Pixel coordinate grounding data
___

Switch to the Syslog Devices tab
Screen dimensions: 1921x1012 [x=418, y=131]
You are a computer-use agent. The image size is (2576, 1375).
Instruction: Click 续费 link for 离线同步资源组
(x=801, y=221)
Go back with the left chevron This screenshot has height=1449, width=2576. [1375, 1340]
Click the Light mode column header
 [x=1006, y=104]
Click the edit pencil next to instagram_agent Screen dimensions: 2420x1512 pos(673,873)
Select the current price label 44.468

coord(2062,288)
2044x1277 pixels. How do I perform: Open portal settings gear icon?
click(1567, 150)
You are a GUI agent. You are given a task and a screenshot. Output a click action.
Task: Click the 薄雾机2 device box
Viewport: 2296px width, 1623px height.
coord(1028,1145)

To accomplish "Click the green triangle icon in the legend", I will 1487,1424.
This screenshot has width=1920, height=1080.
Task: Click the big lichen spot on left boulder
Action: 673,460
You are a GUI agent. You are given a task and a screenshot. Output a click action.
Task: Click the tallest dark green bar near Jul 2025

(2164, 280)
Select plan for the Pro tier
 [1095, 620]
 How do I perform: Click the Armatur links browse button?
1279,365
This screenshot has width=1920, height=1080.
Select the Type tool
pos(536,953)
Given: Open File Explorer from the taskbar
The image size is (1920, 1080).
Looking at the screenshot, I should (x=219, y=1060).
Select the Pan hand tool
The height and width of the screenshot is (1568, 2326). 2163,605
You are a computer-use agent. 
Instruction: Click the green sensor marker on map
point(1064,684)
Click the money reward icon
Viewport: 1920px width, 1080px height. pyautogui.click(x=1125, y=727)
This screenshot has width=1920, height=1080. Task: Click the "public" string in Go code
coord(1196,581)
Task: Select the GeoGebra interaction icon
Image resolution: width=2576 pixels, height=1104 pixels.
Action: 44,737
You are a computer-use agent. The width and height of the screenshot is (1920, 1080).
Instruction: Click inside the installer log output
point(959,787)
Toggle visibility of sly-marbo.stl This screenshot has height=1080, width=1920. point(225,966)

___

▶ **Activity**
Your task is to return each line of the data above that contains the string "computer".

▶ **Output below**
You are a computer-use agent. The image size is (2576, 1375).
You are a computer-use agent. 
You are a computer-use agent. The width and height of the screenshot is (1920, 1080).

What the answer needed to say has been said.